Collective Gallery, 
Edinburgh – January 18-March 2 2014

When it was announced that French artist Bertille Bak's home town of Barlin, city No.5 in the Pas-de-Calais in northern France, was to be renovated as part of a programme of urban regeneration, the authorities promised much for the former mining parish. This included vastly increased rents for a tight-knit community who were effectively being priced out of living in what is now described on Barlin's Wikipedia page as being 'a modern and dynamic place that offers its residents numerous amenities...'

Bak's response was 'Faire le mur', her 2008 film which in part charts the residents of Barlin's resistance to the proposed changes, yet does it in a way that goes beyond documentary to create a magical-realist meta-narrative that blurs the boundaries of fact and fiction.
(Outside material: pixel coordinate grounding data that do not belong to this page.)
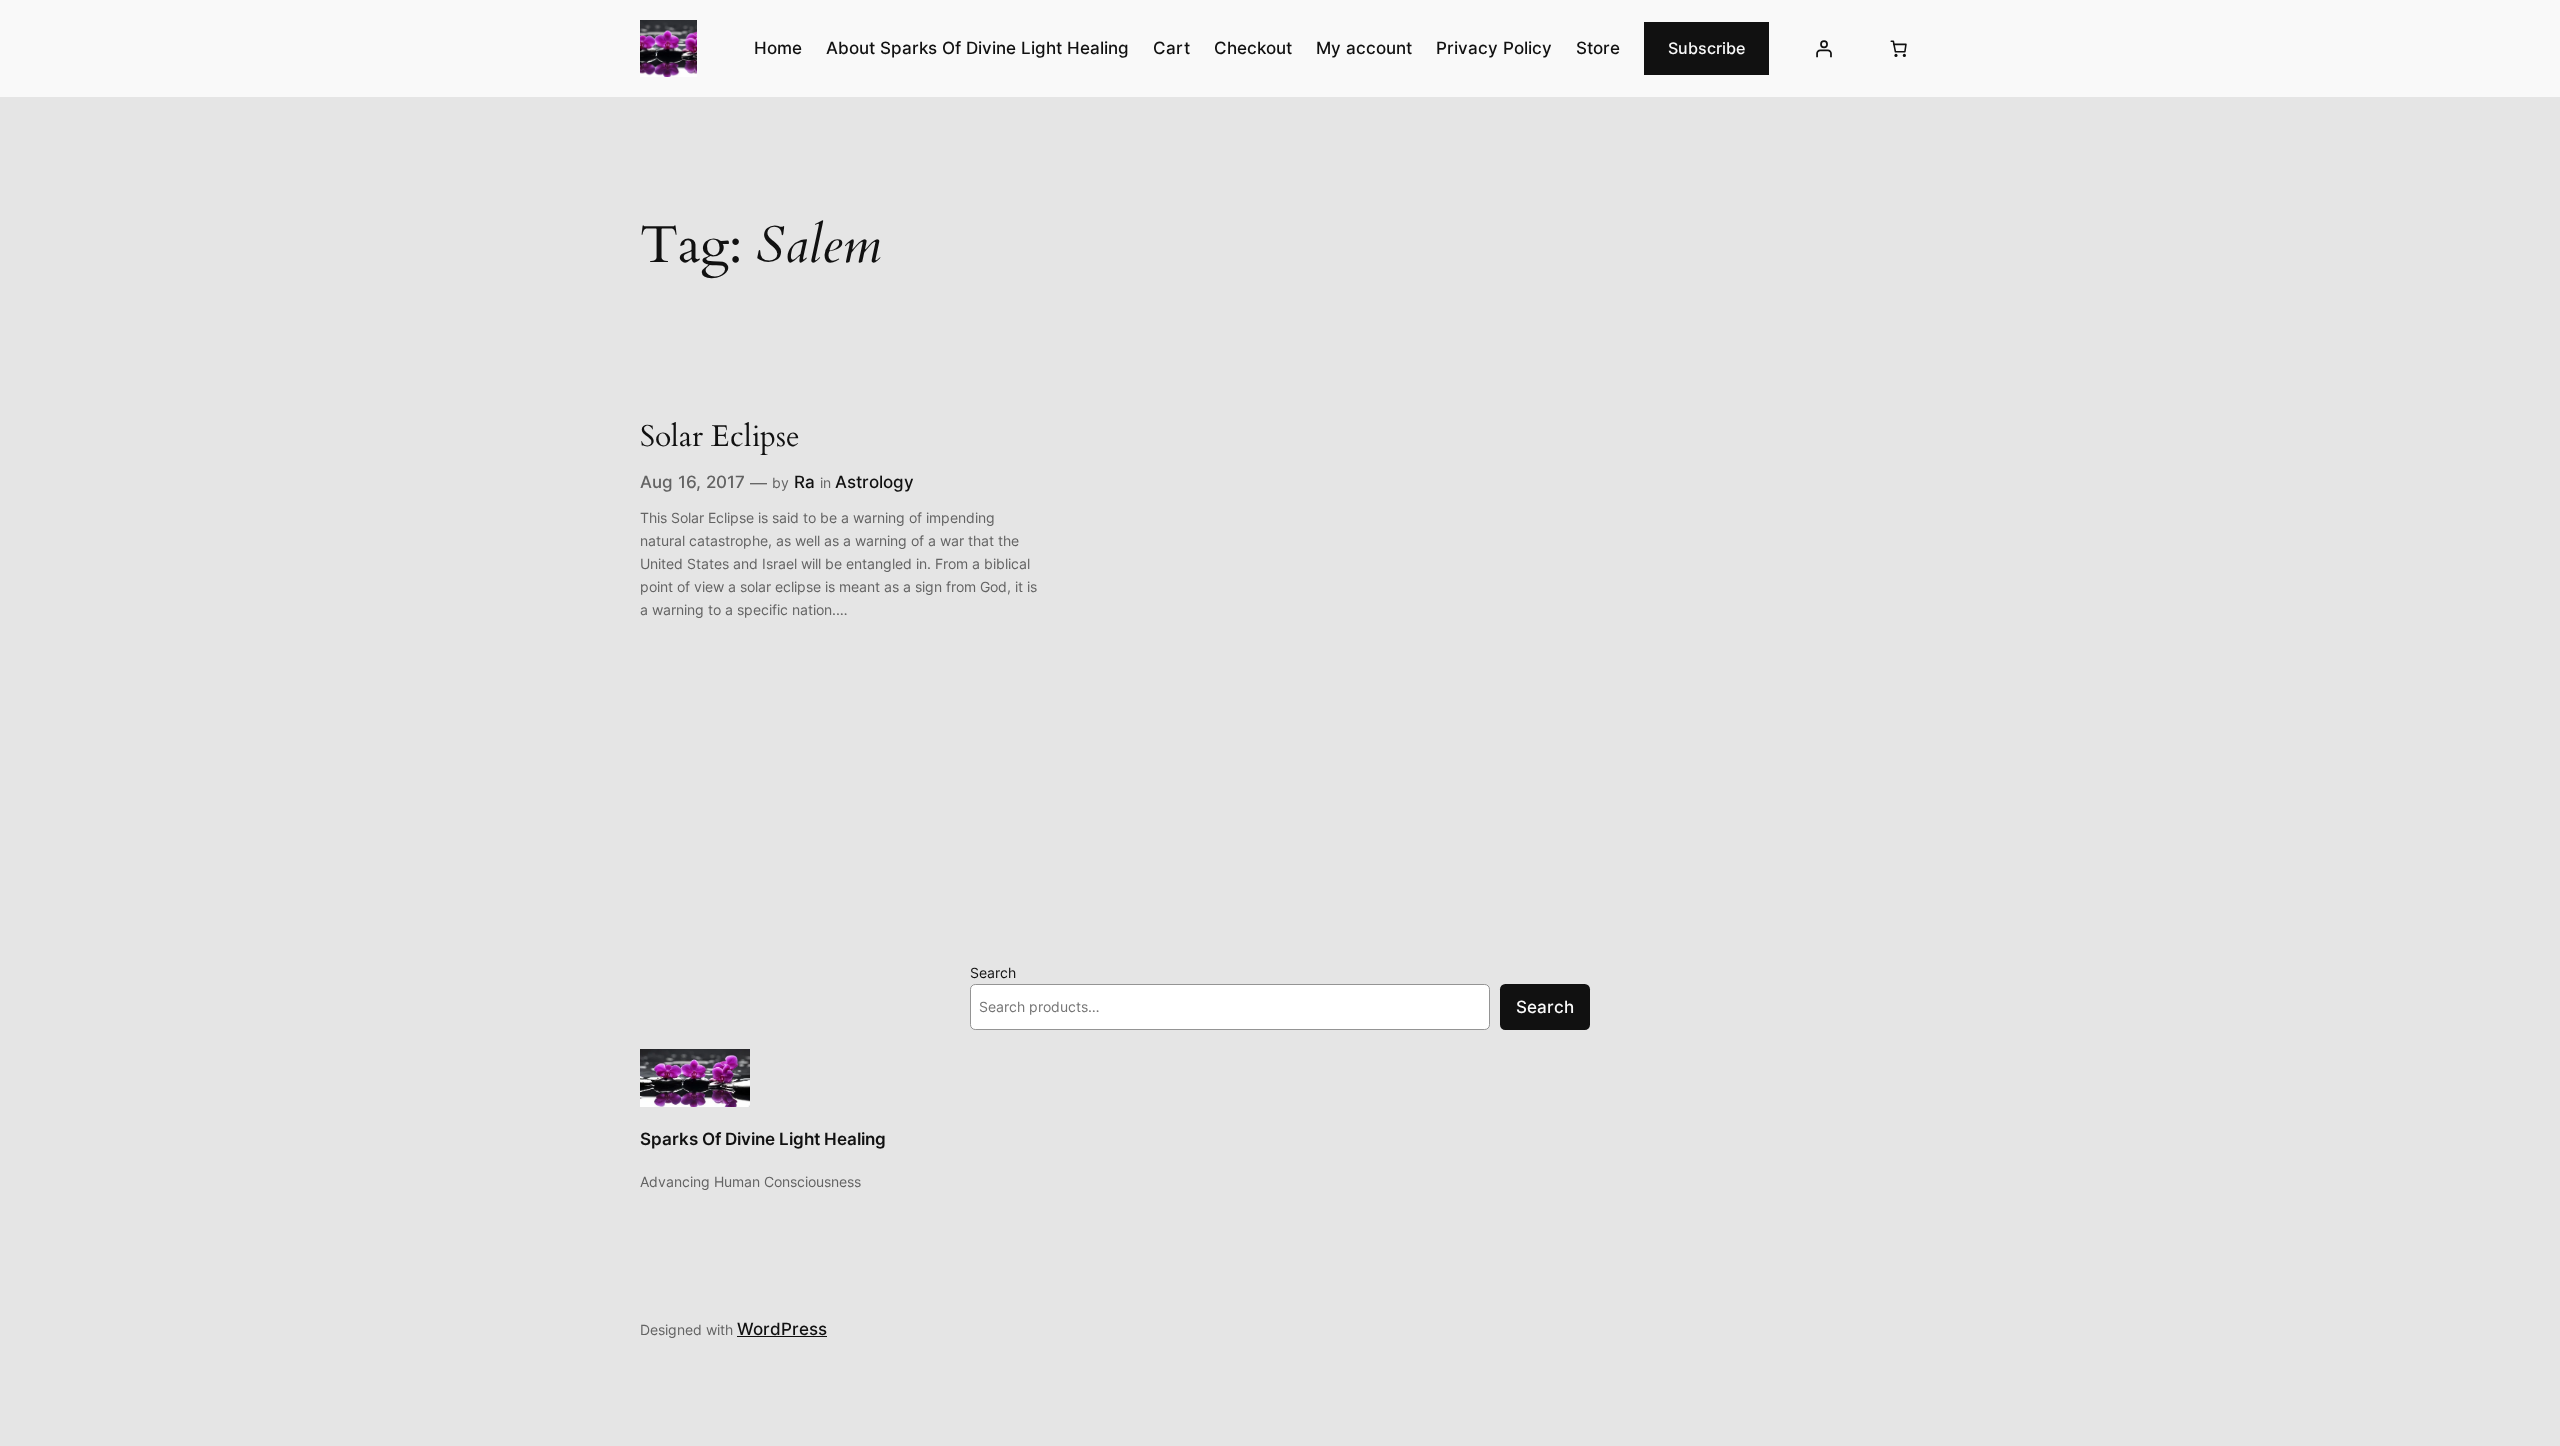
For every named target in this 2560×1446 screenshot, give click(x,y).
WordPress (782, 1329)
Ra (804, 482)
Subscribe (1706, 48)
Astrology (874, 482)
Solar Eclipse (720, 438)
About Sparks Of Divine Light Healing (977, 48)
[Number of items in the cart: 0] (1899, 49)
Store (1598, 48)
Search (993, 972)
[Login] (1824, 49)
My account (1364, 48)
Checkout (1253, 48)
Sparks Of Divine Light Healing (763, 1139)
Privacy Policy (1494, 48)
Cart (1171, 48)
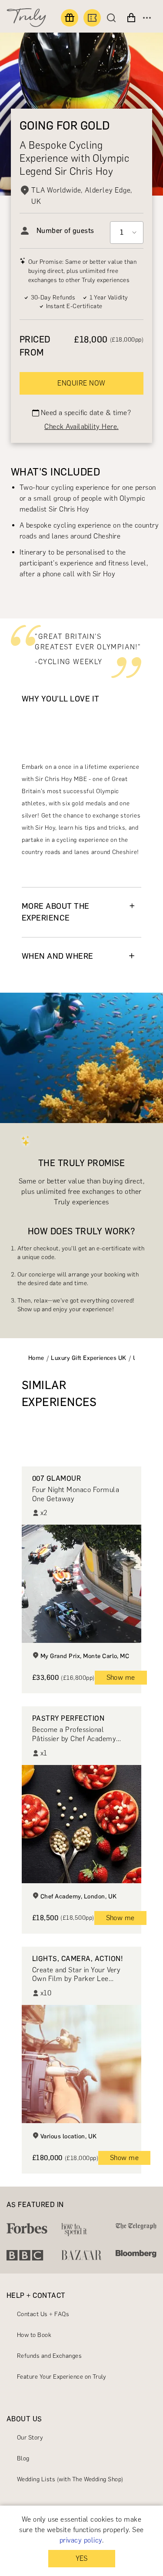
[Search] (113, 18)
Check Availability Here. (81, 426)
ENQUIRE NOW (81, 383)
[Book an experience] (92, 18)
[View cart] (131, 18)
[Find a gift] (69, 18)
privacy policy (81, 2540)
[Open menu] (147, 18)
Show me (120, 1677)
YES (81, 2558)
Rather than the poverty porn of Channel 4's latest underclass-baiting obscenity, 'Benefits Street', Bak has looked at her own community and transformed their protest into something heroic.

“There's a real sense of playfulness about what Bertille does,” says Collective director Kate Gray, who has brought an updated version of 'Faire le mur; (it translates as 'To the wall'), to Edinburgh as part of Factish Field, a year-long collaboration with moving image based arts organisation LUX that looks at the relationship between artists' film-based work and anthropology.

This manifests itself in a series of self-organised meetings which, as the community move from house to house with a series of tapestries based on paintings by Poussin, Goya and Girodet, become theatrical pageants of revolutionary intent, with all the romance that implies.

“There's a real tension there between what you might expect a documentary to be in terms of not trying to influence what goes on,” says Gray. “Bertille is trying to find a way to change and alter that community while working with them.”